──────── DATASET ENTRIES ────────

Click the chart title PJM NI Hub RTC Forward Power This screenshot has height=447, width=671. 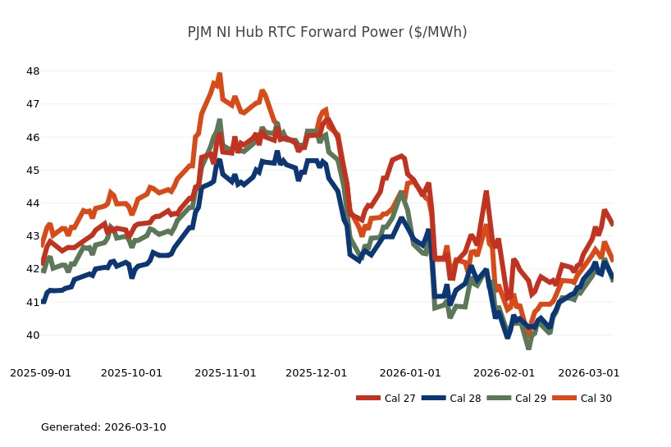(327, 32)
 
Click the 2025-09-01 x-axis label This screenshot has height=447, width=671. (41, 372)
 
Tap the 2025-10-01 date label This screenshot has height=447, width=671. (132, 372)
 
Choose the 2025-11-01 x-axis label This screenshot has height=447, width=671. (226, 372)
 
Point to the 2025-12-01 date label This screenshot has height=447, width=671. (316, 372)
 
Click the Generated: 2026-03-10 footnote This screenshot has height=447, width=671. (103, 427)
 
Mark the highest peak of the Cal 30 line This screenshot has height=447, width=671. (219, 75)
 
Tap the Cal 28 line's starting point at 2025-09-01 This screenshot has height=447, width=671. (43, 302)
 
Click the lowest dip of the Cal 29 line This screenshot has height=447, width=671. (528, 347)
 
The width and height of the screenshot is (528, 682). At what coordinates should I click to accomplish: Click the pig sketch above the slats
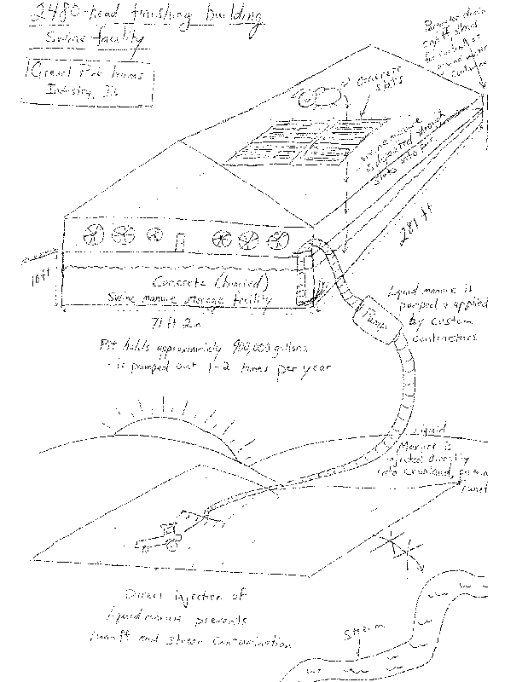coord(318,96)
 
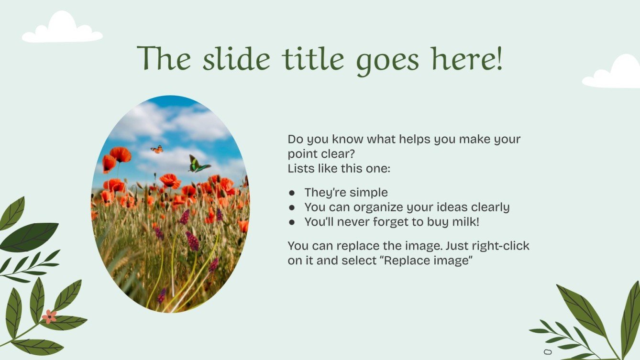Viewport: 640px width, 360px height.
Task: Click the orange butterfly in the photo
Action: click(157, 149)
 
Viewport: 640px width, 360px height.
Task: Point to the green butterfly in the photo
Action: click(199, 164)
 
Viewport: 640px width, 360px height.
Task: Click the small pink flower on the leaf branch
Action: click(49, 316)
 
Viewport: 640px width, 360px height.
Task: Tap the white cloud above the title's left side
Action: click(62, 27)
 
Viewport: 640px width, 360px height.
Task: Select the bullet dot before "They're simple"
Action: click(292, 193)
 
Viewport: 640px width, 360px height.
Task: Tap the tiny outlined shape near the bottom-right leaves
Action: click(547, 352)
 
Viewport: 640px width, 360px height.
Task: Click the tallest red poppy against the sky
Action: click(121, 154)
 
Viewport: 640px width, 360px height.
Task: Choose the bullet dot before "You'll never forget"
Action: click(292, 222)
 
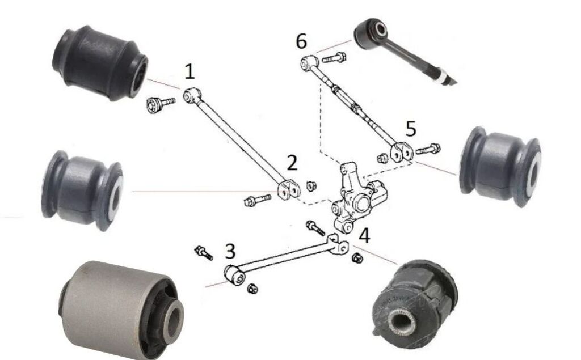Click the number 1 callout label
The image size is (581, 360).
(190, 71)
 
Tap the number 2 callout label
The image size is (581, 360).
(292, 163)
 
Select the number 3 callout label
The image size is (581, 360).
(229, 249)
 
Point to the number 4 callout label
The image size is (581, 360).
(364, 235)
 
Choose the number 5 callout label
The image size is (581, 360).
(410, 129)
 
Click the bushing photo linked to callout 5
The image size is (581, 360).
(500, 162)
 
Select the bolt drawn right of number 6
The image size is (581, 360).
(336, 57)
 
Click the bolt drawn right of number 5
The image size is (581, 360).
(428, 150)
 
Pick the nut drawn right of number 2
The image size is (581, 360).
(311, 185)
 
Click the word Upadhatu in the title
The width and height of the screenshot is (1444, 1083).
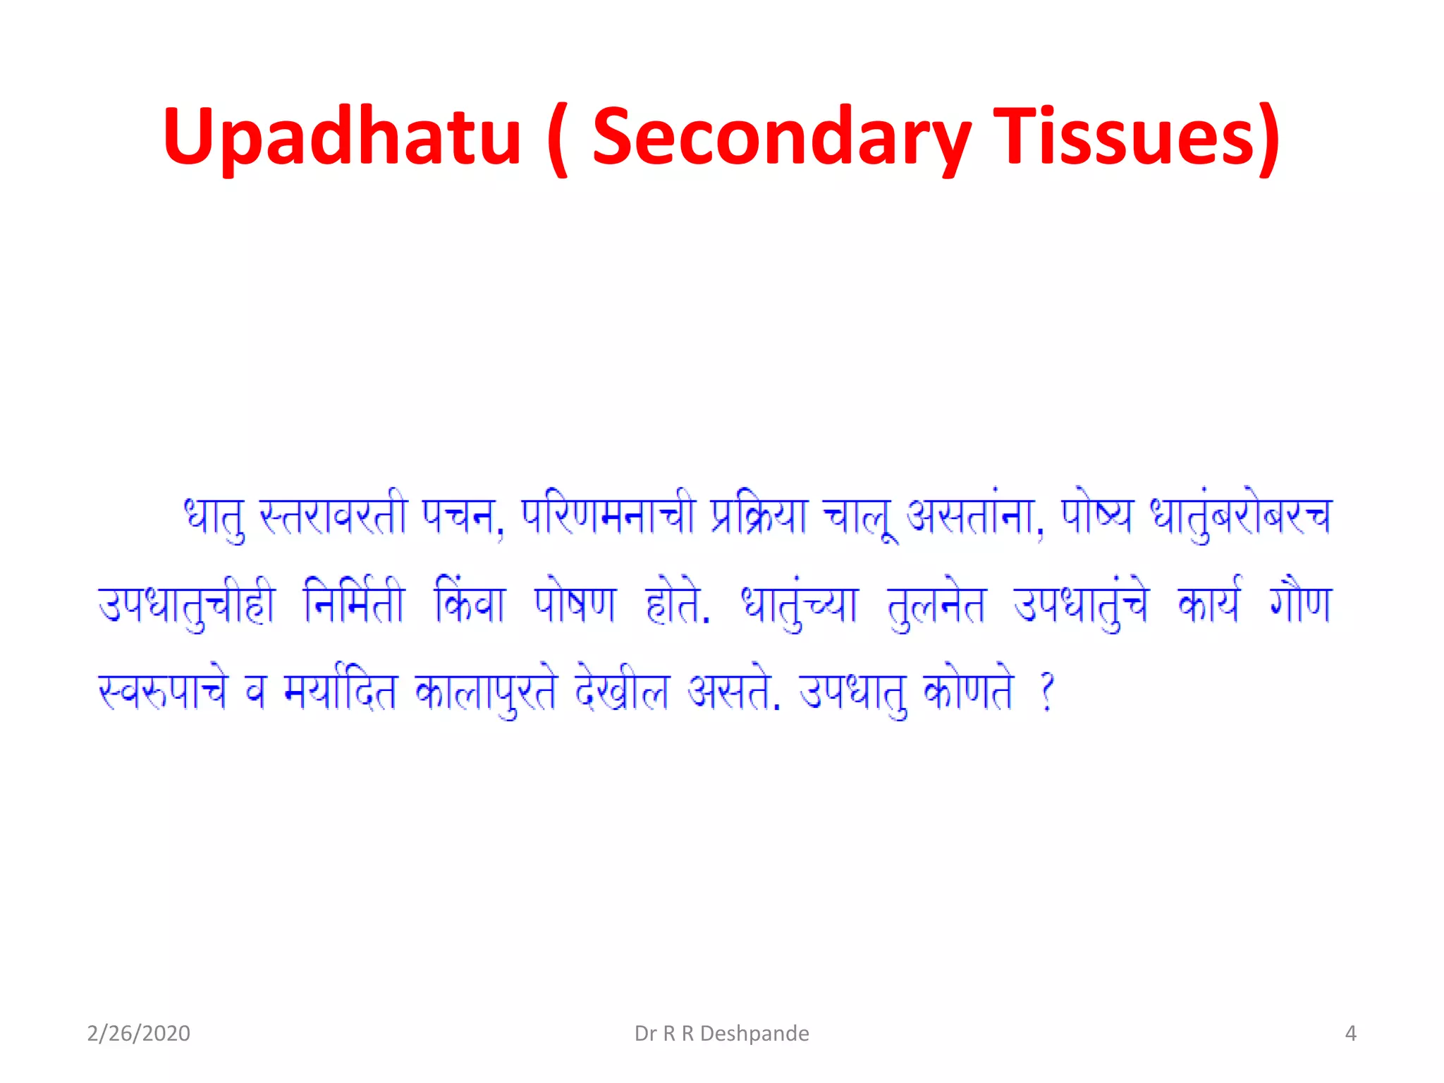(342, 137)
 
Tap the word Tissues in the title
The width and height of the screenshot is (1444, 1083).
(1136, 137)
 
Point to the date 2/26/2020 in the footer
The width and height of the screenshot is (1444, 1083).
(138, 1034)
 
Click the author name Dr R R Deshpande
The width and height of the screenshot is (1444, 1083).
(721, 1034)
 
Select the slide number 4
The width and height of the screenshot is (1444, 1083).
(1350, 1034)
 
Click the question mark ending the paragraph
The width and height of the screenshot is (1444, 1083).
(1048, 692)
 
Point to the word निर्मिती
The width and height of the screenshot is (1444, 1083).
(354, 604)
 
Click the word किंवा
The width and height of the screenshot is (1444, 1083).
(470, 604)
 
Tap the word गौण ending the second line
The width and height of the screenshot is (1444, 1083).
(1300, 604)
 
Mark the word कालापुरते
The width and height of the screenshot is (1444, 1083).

────────

• **BRIEF**: Please copy out the rows from the line containing "Tap the word गौण ending the second line" through the end of the rows, requests included, and shift every coordinate in the answers by -56.

• **FULL OUTPUT**:
Tap the word गौण ending the second line
The width and height of the screenshot is (1444, 1083).
(1244, 548)
 
Mark the word कालापुरते
The width and height of the screenshot is (1444, 1083).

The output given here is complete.